MOOS: -- was that of Charles Whitman, the sniper who went on a killing spree from atop the University of Texas clock tower in 1966. Adam Voorhees was trying to capture the unsettling look of the brains of mental patients.
VOORHEES: They weren't shaped right, you know.
MOOS: One had no folds, completely smooth. Another had a hole. But the hole in the story of the missing brains became the buzz -- 100 brains missing. But wait, according to one of the collection's co- curators, 100 missing brains found in Texas. Really -- actually, not really.

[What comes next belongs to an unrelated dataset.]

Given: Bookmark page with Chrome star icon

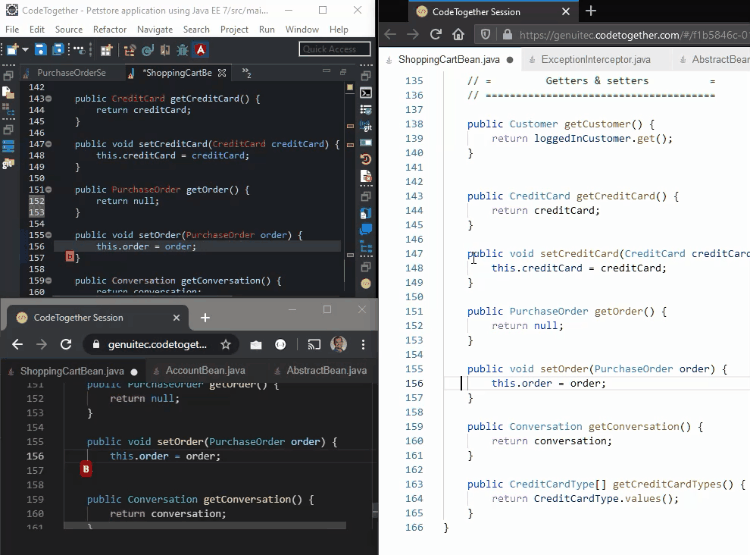Looking at the screenshot, I should 226,344.
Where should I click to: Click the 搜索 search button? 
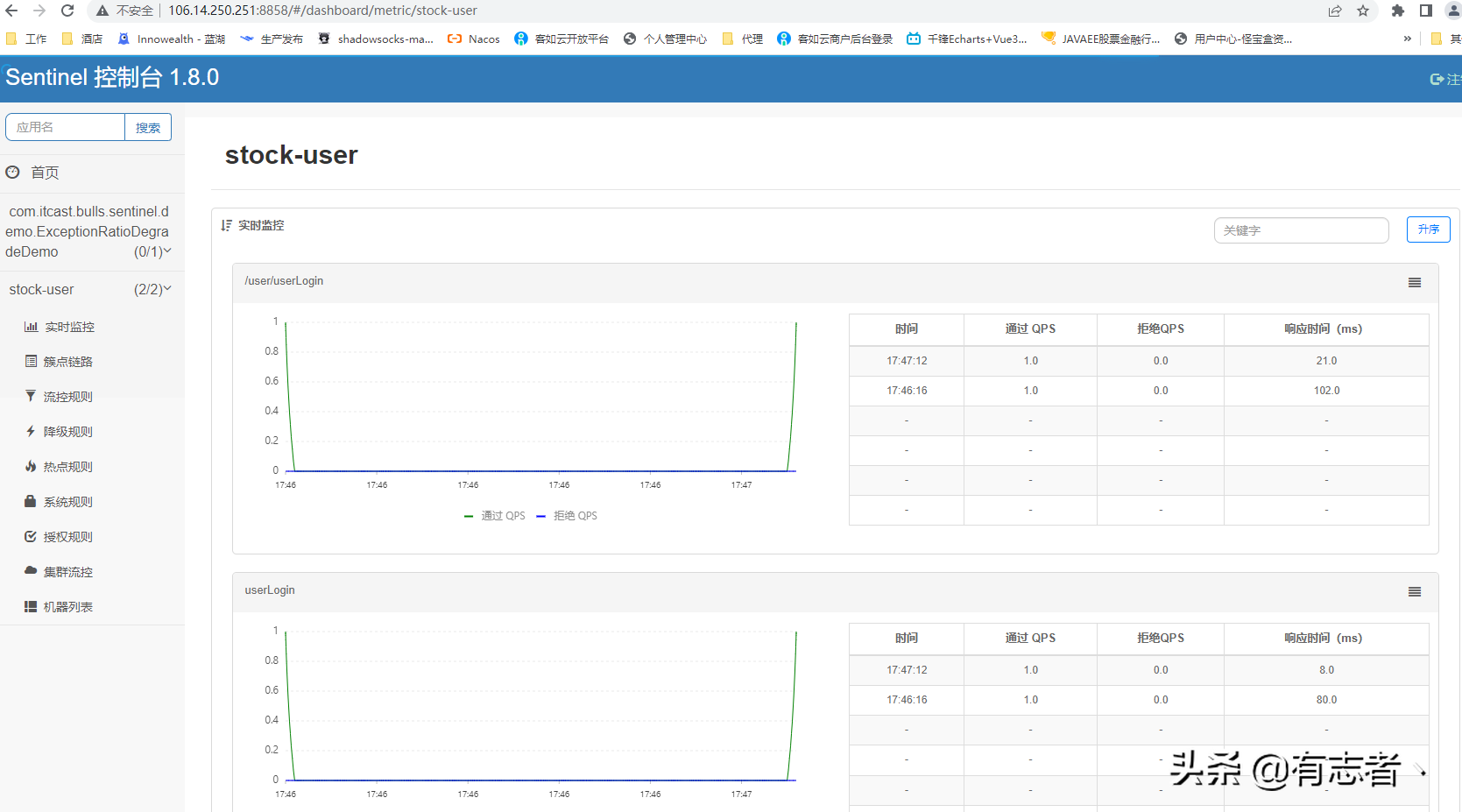click(x=148, y=128)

University finally announced brain specimens were disposed of by environmental workers in 2002. There hasn't been this much brainstorming about disembodied brains since Steve Martin played a neurosurgeon romancing one.
UNIDENTIFIED MALE: Are you out of your head?
UNIDENTIFIED MALE: Sorry, I forgot.
MOOS: The University of Texas says faculty members determined that the specimens had been in poor condition and were not suitable for research or teaching. Workers disposed of between 40 and 60 jars, some of which contained multiple human brains. The question is will heads roll over the brain drain? Give one to the scare crow.
Jeanne Moos, CNN, New York.
COSTELLO: Thank you, Jeanne Moos.
And thank you for joining me today. I'm Carol Costello.
"@THIS HOUR WITH BERMAN AND MICHAELA" starts now.
JOHN BERMAN, CNN HOST: Hello everyone. I'm John Berman.
MICHAELA PEREIRA, CNN HOST: And I'm Michaela Pereira. Thanks for joining us.
We are about to hear from civil rights leaders addressing the lack of an indictment against a white NYPD officer for an unarmed black man's death back in July. We're going to bring you to that news conference live when it happens.